# Problem description
What lines of the material below hold the string "Data"? Copy them out.

######

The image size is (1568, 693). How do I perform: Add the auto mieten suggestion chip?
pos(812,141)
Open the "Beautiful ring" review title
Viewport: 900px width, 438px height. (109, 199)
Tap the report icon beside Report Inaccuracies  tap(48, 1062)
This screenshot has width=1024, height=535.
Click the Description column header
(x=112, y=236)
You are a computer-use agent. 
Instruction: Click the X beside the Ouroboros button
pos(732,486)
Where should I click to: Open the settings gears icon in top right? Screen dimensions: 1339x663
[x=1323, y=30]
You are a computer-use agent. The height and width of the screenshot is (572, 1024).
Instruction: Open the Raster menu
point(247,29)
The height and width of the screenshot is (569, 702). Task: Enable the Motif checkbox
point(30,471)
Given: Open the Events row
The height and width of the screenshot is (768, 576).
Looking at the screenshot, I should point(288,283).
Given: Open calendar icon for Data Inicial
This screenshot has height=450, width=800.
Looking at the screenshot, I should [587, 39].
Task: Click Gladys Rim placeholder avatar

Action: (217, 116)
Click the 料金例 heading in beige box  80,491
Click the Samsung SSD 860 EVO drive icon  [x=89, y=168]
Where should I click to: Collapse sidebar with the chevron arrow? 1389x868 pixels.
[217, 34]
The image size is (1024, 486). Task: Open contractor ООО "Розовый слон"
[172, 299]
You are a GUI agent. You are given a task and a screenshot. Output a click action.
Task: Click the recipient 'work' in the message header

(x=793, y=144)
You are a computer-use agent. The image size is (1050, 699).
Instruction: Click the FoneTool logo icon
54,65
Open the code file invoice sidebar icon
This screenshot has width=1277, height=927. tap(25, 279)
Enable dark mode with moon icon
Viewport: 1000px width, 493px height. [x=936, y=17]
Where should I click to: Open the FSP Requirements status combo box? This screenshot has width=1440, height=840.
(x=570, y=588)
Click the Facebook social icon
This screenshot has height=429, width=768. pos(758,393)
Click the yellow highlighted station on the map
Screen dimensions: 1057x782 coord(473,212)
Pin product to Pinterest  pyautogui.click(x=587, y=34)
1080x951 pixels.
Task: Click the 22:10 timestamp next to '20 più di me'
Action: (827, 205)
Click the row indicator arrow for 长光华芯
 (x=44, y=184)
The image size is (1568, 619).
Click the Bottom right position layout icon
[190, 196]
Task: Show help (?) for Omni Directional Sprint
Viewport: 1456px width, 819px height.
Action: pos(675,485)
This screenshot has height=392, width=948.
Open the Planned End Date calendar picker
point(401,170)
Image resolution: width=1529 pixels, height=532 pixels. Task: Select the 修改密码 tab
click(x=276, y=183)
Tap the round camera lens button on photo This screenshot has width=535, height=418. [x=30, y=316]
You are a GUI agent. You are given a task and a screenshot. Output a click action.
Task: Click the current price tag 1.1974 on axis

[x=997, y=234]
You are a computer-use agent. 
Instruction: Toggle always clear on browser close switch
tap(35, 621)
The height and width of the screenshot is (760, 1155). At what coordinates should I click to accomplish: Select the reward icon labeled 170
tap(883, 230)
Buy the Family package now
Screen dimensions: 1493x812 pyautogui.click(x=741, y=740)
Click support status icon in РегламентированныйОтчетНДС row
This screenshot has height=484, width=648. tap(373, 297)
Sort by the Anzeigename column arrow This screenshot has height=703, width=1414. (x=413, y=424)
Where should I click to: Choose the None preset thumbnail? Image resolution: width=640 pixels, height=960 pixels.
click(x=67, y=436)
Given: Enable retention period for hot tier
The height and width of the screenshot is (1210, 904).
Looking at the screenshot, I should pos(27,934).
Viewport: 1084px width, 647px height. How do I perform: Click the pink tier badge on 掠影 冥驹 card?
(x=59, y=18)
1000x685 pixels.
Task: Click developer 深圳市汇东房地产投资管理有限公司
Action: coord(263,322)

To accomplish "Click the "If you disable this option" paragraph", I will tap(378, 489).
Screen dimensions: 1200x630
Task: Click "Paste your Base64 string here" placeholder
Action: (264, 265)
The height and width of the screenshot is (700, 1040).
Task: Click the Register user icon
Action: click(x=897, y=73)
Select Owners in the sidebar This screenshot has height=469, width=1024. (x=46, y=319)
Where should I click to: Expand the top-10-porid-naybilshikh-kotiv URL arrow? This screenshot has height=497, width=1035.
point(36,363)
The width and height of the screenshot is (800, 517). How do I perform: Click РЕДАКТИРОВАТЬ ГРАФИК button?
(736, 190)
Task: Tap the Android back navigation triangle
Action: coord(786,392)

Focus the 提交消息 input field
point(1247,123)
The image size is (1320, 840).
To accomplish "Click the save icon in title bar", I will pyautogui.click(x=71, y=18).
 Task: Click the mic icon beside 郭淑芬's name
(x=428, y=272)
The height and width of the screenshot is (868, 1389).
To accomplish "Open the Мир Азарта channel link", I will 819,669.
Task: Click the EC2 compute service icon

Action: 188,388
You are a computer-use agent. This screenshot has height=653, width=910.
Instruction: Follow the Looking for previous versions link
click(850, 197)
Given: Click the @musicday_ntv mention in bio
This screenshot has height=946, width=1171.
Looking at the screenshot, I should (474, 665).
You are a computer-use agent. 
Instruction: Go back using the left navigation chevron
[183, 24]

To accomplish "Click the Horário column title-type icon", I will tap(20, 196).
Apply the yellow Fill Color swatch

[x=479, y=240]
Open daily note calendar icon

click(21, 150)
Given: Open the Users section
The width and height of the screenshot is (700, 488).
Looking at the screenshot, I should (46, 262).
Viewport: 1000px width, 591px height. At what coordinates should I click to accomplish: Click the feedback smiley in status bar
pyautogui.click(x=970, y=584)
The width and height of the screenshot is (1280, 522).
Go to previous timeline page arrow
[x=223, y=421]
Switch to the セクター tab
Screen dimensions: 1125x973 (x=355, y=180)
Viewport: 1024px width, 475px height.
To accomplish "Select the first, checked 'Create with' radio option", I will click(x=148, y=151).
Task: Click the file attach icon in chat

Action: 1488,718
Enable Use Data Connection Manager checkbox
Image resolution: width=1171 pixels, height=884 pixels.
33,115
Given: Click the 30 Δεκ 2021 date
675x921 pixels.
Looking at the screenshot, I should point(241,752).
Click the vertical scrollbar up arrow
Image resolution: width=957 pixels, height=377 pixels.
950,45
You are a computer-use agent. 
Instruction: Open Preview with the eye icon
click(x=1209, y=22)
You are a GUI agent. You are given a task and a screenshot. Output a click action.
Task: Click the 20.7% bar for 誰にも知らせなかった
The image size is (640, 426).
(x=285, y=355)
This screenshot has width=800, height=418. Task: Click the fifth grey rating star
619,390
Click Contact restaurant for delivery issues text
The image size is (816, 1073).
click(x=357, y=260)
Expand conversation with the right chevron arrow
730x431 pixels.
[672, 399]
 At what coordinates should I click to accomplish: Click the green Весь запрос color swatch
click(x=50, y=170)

######

# Solution
Given: Open calendar icon for Data Inicial
Enable Use Data Connection Manager checkbox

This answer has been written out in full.